Con su proyecto de dejar extinguir TODOS los permisos para los pisos turísticos para noviembre de 2028, sin renovar ninguno, el alcalde de Barcelona ha tenido un gran acierto y da ejemplo a otros alcaldes de las grandes ciudades españolas. Bien por Collboni.

Los edificios de pisos, en Barcelona, no se levantaron para que se convirtieran en hoteles de paso sin vigilancia, que es lo que son los pisos de Airbnb y otras empresas semejantes. No sólo expulsan a los inquilinos tradicionales y más o menos fiables y responsables, no sólo encarecen exponencialmente el alquiler familiar o personal, no sólo convierten la escalera de vecinos en lugar de tránsito de gente desconocida, sino que a menudo, como sabe cualquiera que haya tenido la desgracia de tener uno cerca, se llenan de grupos de jóvenes de vacaciones que pasan las noches de verano bebiendo cerveza como si no hubiera un mañana, poniendo su música a todo volumen, riendo y festejando. ¡Actividades contra las que no tenemos nada siempre que las practiquen en su p… casa!

Respeto, pero no comparto en absoluto, los sensatos argumentos del colega que en estas mismas páginas define la medida de Collboni como un "Ataque de populismo". Otras voces críticas contra la sana medida parecen simplemente abonadas al "palo al sociata, haga lo que haga", o acaso al placer de ponerse en contra. Algunos esgrimen argumentos peregrinos en defensa de esos malhadados pisos. El Economista tacha la decisión del alcalde como "una cortina de humo", porque "la medida sólo aumentará el parque de alquiler un 3%". ¡Hombre, un tres por ciento no está mal! ¿No les parece?
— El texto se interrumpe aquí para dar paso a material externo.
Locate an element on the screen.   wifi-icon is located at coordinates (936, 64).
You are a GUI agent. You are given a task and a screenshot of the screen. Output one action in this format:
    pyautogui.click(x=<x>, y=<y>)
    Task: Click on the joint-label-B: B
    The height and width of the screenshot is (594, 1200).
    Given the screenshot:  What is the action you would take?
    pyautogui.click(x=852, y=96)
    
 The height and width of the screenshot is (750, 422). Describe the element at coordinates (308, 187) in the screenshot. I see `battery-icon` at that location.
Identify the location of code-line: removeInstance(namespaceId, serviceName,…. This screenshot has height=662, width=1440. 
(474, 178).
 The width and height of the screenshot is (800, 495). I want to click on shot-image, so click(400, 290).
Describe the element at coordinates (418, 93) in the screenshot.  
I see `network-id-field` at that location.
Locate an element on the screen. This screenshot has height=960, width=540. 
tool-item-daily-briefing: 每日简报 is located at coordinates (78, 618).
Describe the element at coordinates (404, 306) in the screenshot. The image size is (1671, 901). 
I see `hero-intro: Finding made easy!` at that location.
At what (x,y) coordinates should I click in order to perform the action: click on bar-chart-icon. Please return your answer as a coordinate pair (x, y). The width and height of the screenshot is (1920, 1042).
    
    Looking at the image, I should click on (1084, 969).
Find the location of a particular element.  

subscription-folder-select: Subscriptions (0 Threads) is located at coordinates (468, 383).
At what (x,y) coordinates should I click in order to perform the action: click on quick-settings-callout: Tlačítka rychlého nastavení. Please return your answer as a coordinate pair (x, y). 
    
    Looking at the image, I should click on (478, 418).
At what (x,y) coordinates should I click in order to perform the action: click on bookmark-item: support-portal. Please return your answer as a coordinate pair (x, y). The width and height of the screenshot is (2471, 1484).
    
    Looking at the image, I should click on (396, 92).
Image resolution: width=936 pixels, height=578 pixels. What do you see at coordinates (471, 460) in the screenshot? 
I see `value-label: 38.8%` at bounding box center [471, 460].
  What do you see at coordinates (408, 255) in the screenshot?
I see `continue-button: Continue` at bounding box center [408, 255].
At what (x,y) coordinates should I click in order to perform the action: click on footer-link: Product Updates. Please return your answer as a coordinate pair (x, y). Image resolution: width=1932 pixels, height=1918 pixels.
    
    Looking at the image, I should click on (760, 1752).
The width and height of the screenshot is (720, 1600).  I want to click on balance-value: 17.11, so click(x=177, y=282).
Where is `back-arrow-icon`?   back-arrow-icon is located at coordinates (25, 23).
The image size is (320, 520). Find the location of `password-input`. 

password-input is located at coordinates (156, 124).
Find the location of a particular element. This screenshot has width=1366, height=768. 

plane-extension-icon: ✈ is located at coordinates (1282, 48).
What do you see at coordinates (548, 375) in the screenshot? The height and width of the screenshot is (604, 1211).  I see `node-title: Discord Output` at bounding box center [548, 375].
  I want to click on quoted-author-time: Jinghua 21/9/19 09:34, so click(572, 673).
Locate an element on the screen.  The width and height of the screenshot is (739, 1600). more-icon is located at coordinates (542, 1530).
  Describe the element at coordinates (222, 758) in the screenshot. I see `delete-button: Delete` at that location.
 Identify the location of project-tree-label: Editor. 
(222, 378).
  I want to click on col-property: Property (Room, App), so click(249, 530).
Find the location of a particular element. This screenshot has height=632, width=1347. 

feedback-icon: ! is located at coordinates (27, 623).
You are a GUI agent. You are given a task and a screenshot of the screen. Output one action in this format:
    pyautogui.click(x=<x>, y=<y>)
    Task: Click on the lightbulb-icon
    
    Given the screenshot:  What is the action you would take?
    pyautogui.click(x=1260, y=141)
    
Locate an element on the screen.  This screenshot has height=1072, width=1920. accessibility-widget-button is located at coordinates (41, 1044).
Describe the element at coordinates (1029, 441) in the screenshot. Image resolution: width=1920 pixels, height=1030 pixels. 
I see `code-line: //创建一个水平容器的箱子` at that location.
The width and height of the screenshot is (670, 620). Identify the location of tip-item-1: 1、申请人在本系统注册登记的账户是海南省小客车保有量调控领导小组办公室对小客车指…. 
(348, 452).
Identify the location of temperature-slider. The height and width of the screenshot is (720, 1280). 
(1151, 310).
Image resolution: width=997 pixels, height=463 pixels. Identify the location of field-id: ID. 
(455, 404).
Por algo hay que empezar a paliar la tragedia de los alquileres disparatados. Decir que es un número relativamente pequeño es querer ignorar que esos diez mil pisos son sólo el principio: si se revalida su legalidad, la lógica más elemental dice que hay que conceder más permisos, no van a tener unos cuantos propietarios derechos a la especulación desorejada, y otros quedarse con las ganas.

Se advierte de que así sólo se incentivará un "mercado negro" de los pisos de alquiler. Pero eso, como bien sabemos, tiene fácil solución, con la denuncia de los vecinos y la multa correspondiente.   

Otras falacias denuncian que al poner el freno a esos pisos turísticos se ataca la libertad del arrendador, a su derecho a optimizar los beneficios de la propiedad, a la economía de mercado y a la ley de la oferta y la demanda. Son leyes y derechos muy sanos y respetables, pero también es un derecho comer y cenar cada día, sin necesidad de zamparse cada día una paella para diez y un jabalí. Leyes y derechos que conviene proteger, pero debidamente regulados. De lo contrario, en nombre de la sacrosanta libertad acabaremos proponiendo, como el señor Milei, la legalización de la compraventa de órganos humanos. Hombre, no.

Leo en las redes el caso de un tal Joan Rauet que se lamenta: "Hoy me han sacado del piso después de dos años y medio viviendo en Vilanova i la Geltrú, a la propietaria le ha parecido insuficiente el alquiler de 950 euros al mes. Nos ha sacado, ha puesto el piso en Airbnb por 172 euros noche, 5.160 al mes. Ya tiene todo el verano reservado. He tenido que volver a casa de mis padres". No conozco al tal Rauet, pero su caso es verosímil, y su queja, muy plausible. No está contento, y seguramente sus papás, tampoco.

Mientras tanto, la dueña especuladora, gracias a la multiplicación de sus beneficios, podrá tranquilamente pasar el veraneo donde quiera, en alguna bonita ciudad del mundo… alojándose, naturalmente, en un piso de Airbnb, del que previamente habrá sido expulsado algún otro Rauet.